But markets don’t reward growth alone. They reward quality of growth, cash discipline, and capital allocation sanity.
Veefin
currently looks like a student who topped college but forgot to submit hostel receipts. Let’s see why.
3. Business Model – WTF Do They Even Do? (Explained for Lazy Smart People)

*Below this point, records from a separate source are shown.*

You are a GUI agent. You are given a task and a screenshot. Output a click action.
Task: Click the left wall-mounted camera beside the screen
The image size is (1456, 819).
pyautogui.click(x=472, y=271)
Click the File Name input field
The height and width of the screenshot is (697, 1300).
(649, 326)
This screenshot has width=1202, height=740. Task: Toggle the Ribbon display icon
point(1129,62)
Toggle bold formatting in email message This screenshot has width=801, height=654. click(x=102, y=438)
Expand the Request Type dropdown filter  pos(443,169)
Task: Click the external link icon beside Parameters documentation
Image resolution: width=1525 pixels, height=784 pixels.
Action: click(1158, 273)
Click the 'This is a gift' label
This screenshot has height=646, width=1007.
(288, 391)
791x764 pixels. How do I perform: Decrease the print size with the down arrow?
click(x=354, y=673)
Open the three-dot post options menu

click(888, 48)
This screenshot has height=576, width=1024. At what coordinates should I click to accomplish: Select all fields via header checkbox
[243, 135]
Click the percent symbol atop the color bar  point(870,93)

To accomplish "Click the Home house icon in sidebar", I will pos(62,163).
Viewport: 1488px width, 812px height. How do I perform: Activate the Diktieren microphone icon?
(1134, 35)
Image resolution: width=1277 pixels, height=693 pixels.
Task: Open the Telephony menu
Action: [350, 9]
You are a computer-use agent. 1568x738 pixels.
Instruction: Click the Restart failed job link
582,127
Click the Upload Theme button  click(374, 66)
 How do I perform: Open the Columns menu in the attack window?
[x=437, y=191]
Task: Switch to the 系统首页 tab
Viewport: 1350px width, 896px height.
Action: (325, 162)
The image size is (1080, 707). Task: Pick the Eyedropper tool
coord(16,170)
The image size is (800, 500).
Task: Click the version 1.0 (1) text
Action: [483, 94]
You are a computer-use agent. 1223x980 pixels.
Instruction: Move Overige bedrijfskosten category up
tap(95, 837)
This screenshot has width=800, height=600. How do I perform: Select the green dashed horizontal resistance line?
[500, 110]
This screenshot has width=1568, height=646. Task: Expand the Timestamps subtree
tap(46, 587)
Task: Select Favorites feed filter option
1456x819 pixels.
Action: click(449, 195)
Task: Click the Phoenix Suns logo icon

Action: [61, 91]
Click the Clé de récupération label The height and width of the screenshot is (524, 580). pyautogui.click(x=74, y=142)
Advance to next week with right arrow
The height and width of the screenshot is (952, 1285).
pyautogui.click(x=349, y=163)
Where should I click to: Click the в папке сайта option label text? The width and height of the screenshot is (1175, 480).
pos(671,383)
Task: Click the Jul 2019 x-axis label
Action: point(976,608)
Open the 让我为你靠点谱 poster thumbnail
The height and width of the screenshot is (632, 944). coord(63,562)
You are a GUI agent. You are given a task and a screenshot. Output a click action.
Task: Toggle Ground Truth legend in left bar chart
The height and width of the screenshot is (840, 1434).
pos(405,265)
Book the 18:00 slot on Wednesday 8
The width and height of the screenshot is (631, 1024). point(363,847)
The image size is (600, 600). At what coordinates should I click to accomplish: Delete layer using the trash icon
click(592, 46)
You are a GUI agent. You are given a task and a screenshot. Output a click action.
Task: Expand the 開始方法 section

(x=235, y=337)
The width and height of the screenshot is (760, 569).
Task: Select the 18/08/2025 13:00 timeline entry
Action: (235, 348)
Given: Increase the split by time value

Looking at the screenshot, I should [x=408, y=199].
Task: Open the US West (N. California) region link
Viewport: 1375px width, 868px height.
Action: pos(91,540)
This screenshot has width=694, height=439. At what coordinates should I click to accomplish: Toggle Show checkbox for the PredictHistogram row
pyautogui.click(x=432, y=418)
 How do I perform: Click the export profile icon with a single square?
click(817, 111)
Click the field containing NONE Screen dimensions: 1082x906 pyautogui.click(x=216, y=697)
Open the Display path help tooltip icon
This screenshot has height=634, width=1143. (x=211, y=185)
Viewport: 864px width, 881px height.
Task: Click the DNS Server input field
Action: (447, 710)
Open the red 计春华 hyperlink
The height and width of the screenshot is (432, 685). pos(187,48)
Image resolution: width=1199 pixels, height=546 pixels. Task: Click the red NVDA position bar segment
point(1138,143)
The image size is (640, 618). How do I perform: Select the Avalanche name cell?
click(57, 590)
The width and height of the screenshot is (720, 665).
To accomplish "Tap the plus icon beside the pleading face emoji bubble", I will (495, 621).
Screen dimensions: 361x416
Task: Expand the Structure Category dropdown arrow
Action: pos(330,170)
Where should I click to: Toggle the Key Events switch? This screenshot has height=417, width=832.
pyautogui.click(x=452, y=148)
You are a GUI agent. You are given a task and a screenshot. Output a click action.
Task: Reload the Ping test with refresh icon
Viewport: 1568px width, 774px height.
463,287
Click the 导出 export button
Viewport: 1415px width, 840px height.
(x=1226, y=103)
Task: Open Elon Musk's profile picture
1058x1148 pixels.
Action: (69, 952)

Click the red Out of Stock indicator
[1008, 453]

Imagine a PSU bank manager who still uses Excel 2007. Veefin sells him software so that:
- Loans don’t take 6 months
- Vendors get paid
- MSMEs don’t cry
- And auditors stop yelling
a) Transaction Banking (The Cash Cow 🐄)
This includes:
- Supply Chain Finance (SCF)
- Trade Finance
- Cash Management
- Internet Banking modules
SCF margins are ~54%. This is elite territory. Think SaaS meets toll booth. Veefin claims its SCF platform supports $40+ billion of annualised transactions. That’s not Veefin’s revenue — that’s flow volume. They skim fees.
Sticky clients. Long relationships (>7 years). Banks hate switching core systems. Once installed, you’re married.
b) Lending Lifecycle Solutions (~40%)
LOS/LMS, collections, fraud detection, GenAI tools.
This is more competitive. Everyone and their VC-backed cousin is here. But Veefin’s edge is deep PSU integration, not fancy UI.
c) PSB Xchange – Sarkari Fintech with Teeth
A digital marketplace exclusively for Public Sector Banks, corporates, and MSMEs.
Pipeline: ₹3,000+ Cr loans
This is not a joke app. It has CXO appointments, board focus, and regulatory blessing.
If this scales, Veefin becomes infra, not software.